Treatments may vary depending upon presentation and severity of the disease. Due to the poorly studied nature of this disease, the effectiveness of the drugs and therapies listed below is unclear, and patients should discuss all options with their physician or dermatologist. Nearly a quarter of patients state that nothing relieves their symptoms. Possible treatments include:
- Changes in diet avoiding inflammatory foods, foods high in refined carbohydrates.
- Warm compresses with distilled vinegar water, and taking hot baths with distilled white vinegar in the water  hydrotherapy, balneotherapy.
- Icing the inflamed area daily until pain reduction is noticed.
- Weight loss in overweight and obese patients, as well as smoking cessation can improve or even alleviate many symptoms of hidradenitis suppurativa. Obese and overweight patients should be encouraged to lose weight and assisted in their weight loss efforts regardless of the HS stage in which the patient currently resides.
- Antibiotics- taken orally, these are used for their anti-inflammatory properties rather than to treat infection. Most effective is a combination of rifampicin and clindamycin given concurrently for 2–3 months. This brings about remission in around three quarters of cases. A few popular antibiotics used to treat HS include tetracycline, minocycline, and clindamycin.
- Corticosteroid injections. Also known as intralesional steroids: can be particularly useful for localized disease, if the drug can be prevented from escaping via the sinuses.
- Vitamin A supplementation
- Anti-androgen therapy: hormonal therapy with cyproterone acetate and ethinyl estradiol proved effective in randomized, controlled trials.
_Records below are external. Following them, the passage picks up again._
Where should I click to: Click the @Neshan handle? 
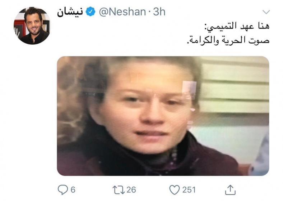(122, 12)
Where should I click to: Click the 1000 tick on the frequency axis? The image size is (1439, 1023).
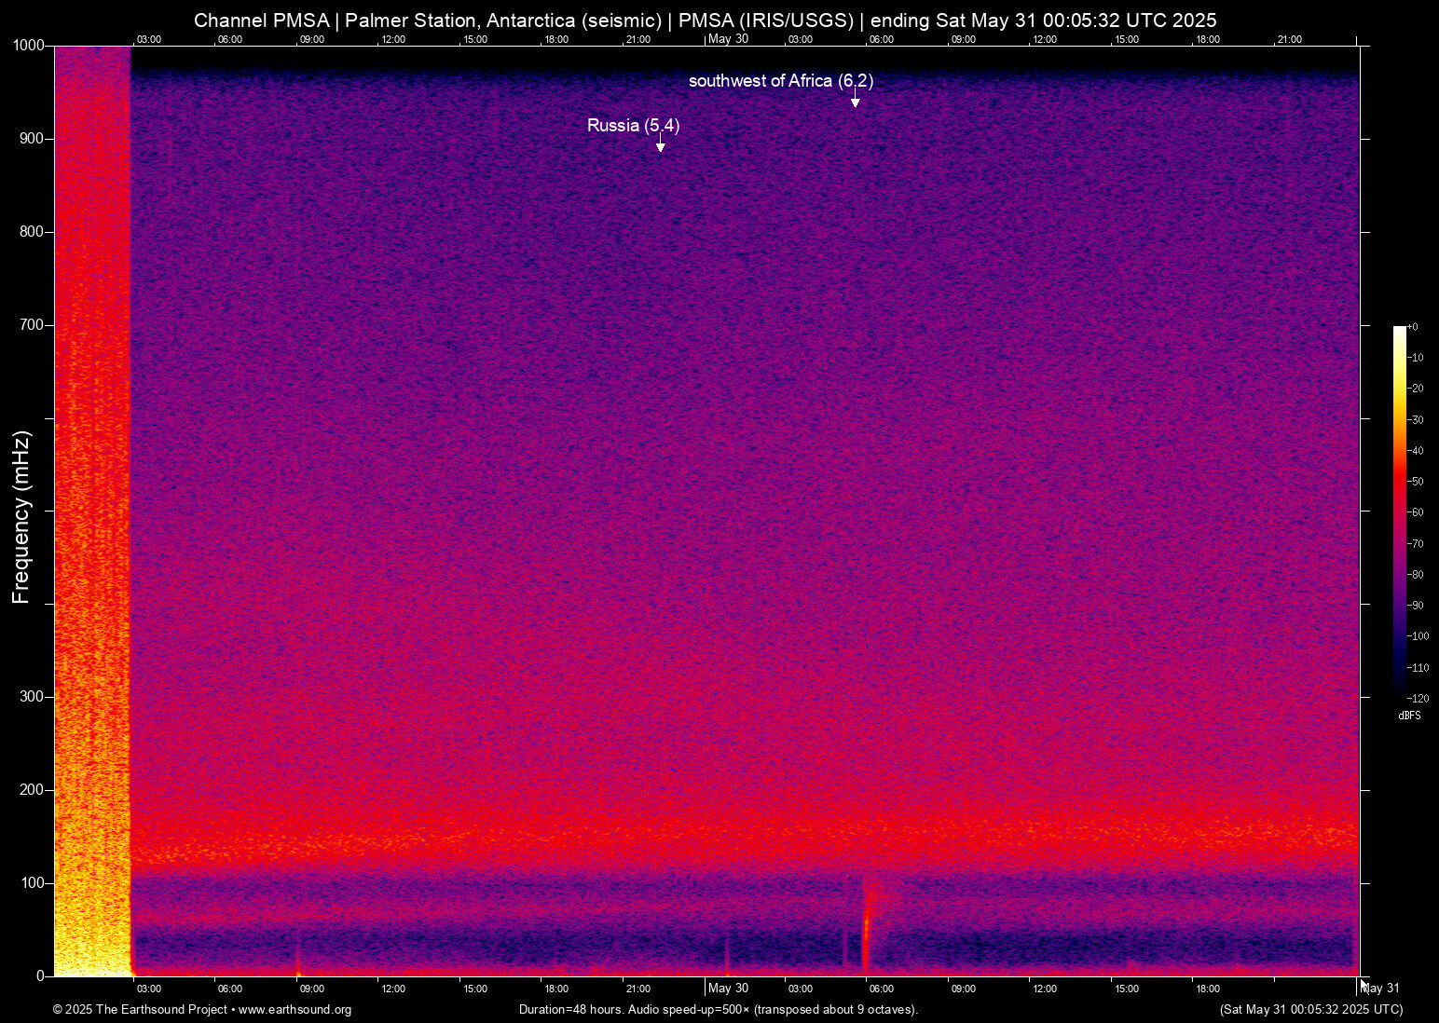point(28,46)
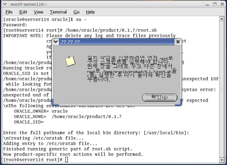Viewport: 227px width, 165px height.
Task: Open the dialog's window menu arrow
Action: coord(56,42)
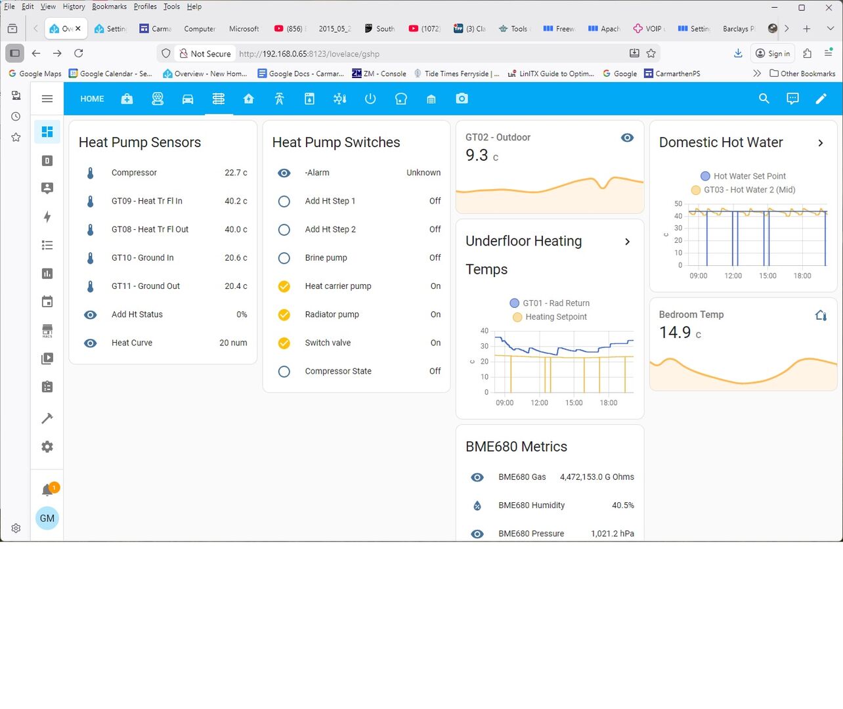Open the Calendar icon in sidebar
Image resolution: width=843 pixels, height=709 pixels.
pyautogui.click(x=47, y=302)
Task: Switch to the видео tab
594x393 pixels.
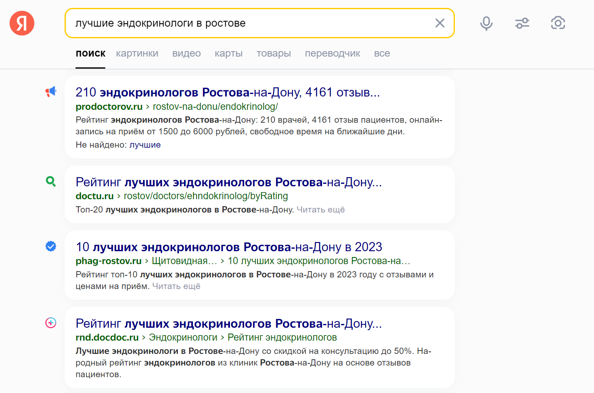Action: point(186,54)
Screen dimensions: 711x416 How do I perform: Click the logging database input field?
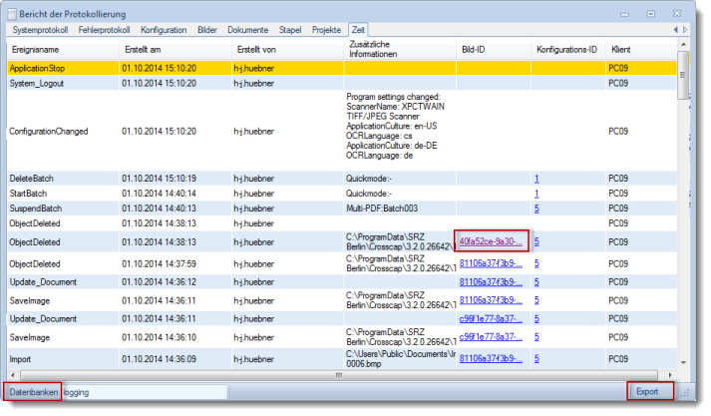click(145, 392)
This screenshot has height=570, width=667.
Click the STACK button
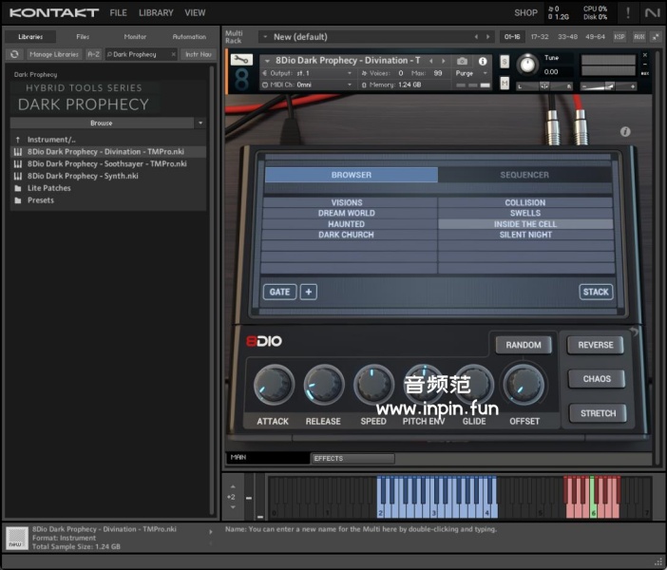596,292
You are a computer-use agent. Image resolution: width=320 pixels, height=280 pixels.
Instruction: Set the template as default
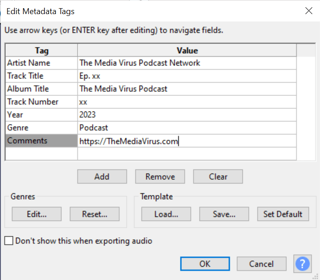(x=283, y=214)
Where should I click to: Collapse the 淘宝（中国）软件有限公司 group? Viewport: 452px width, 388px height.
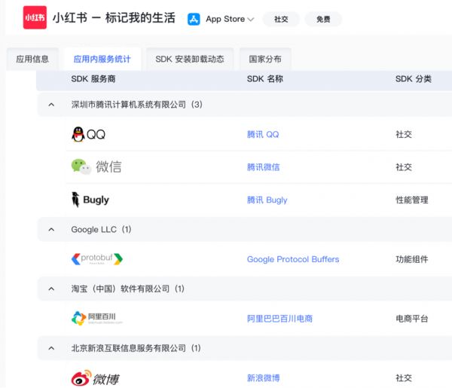click(51, 289)
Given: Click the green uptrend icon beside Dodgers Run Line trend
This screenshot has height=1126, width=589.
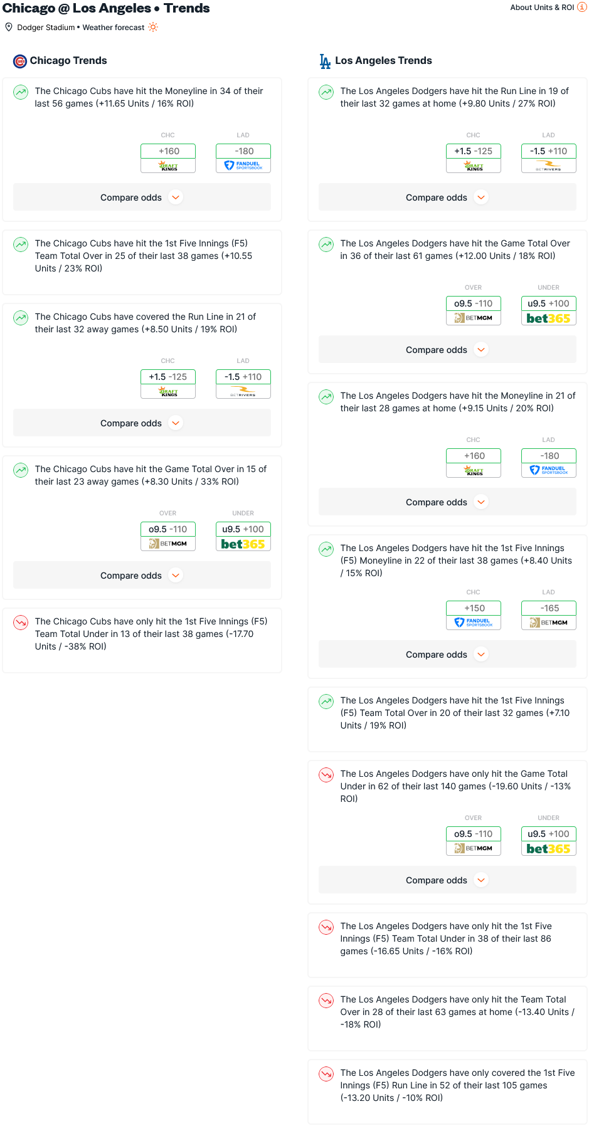Looking at the screenshot, I should click(x=326, y=92).
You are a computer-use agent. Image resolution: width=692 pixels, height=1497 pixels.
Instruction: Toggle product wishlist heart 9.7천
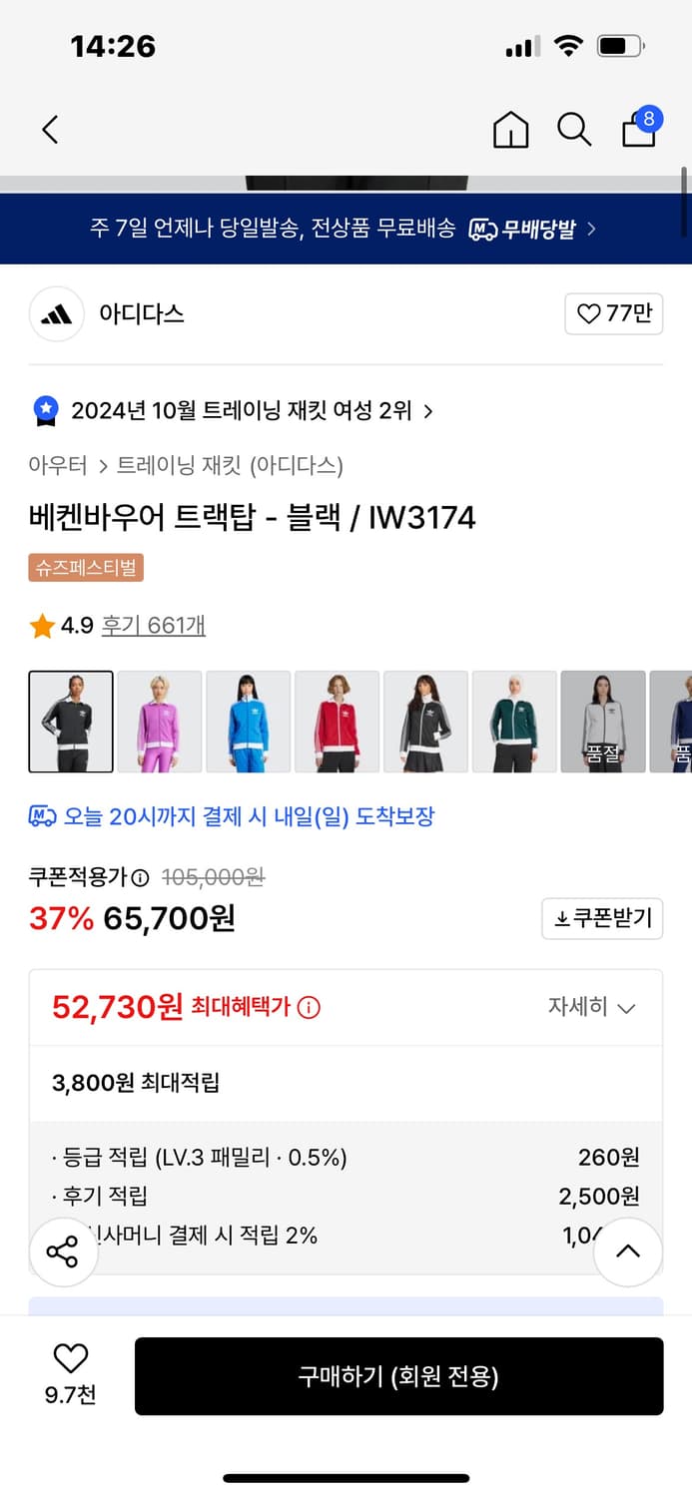[70, 1372]
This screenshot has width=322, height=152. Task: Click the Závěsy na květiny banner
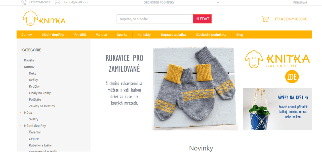coord(277,109)
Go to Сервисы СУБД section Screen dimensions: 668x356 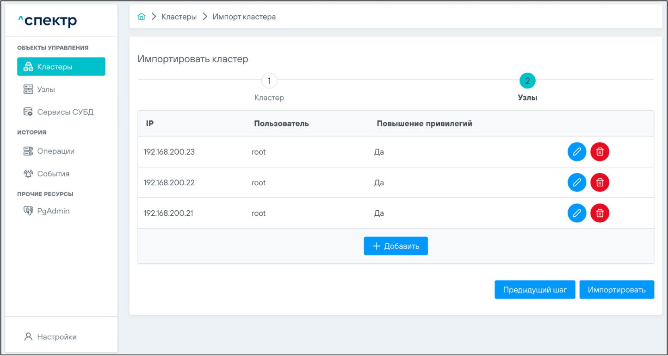tap(65, 112)
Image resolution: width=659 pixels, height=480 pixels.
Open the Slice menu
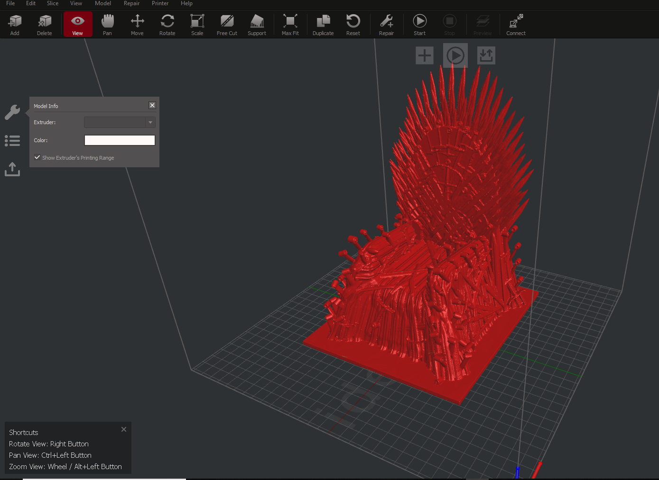click(53, 3)
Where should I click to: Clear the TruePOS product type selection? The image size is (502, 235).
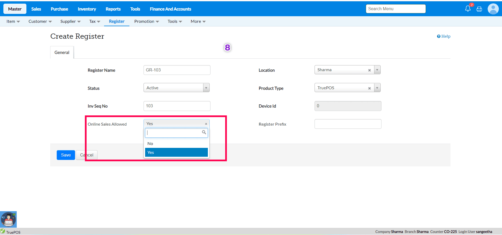[x=369, y=88]
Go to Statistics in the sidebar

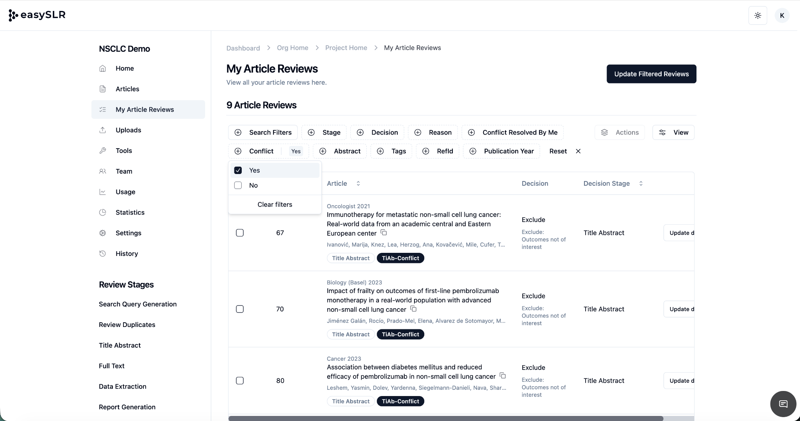click(x=130, y=212)
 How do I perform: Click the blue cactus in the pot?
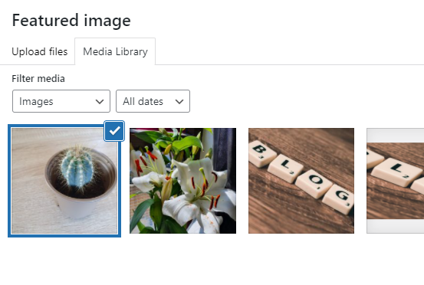(x=77, y=169)
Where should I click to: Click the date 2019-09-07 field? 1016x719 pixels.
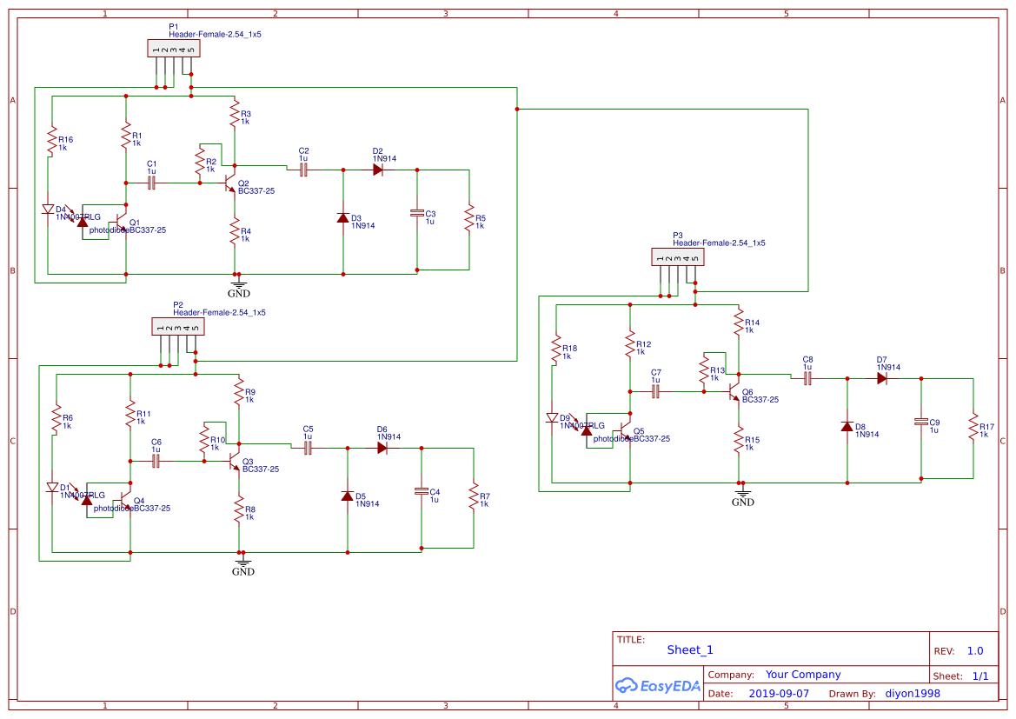pyautogui.click(x=777, y=693)
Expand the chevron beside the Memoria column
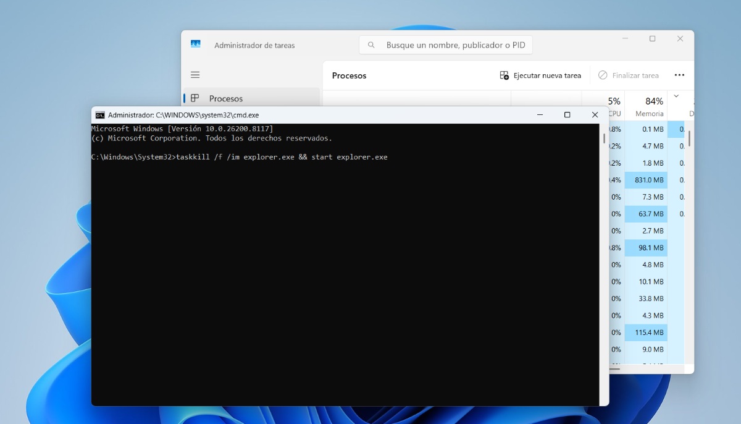Image resolution: width=741 pixels, height=424 pixels. click(676, 96)
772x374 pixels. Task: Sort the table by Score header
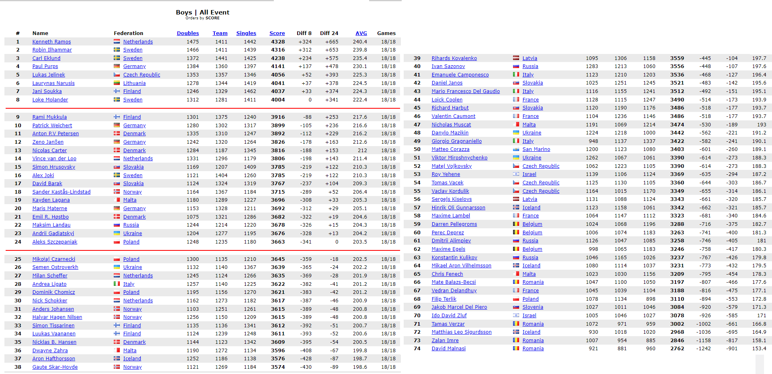[x=277, y=33]
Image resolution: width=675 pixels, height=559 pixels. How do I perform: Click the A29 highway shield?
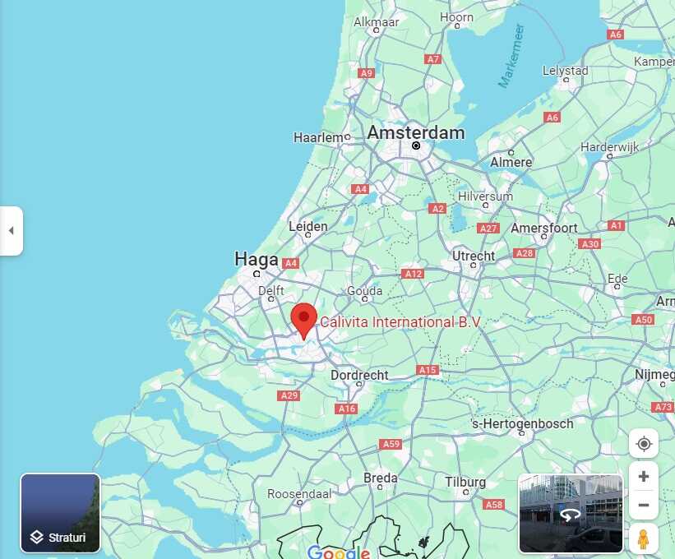(x=289, y=395)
Dosages reported have been very high.
- IV or subcutaneous infusion of anti-inflammatory (anti-TNF-alpha) drugs such as infliximab (Remicade), etanercept (Enbrel), and adalimumab. This use of these drugs is not currently Food and Drug Administration (FDA) approved and is somewhat controversial, and therefore may not be covered by insurance.
- Zinc gluconate taken orally has been shown to induce remission. Recommended dose is at least 30 mg taken 3 times daily (90 mg/day). Toxicity is known to occur at doses exceeding 1000 mg/day.
- Chlorhexidine (Hibiclens) plus an antibiotic soap for cleansing the skin surface. Hexachlorophene shower with liquid soap like Phisohex, covering sores with Metrolotion after medicated showers. These are considered to be general measures, and are the foundation of any good medical treatment and management plans for HS.
- Turmeric capsules orally or through topical application. The active ingredient in the turmeric spice is curcumin.
- Infliximab: a chimeric monoclonal anti-TNF antibody has demonstrated efficacy in treating HS.
- Topical clindamycin has been shown to have an effect in double-blind placebo controlled studies.
- Topical resorcinol is a keratolytic agent that targets the follicular keratin plug and has been shown to have efficacy in several case series studies.
Electron beam radiotherapy has been a successful treatment of hidradenitis, especially in Europe; it is not a common treatment option in most of the United States, as radiation oncologists generally refuse to treat patients with non-malignant diseases because of the potential for secondary radiation-induced tumors in the long term.
When the process becomes chronic, wide surgical excision is the procedure of choice. Wounds in the affected area do not heal by secondary intention, and immediate application of a split thickness skin graft is more appropriate.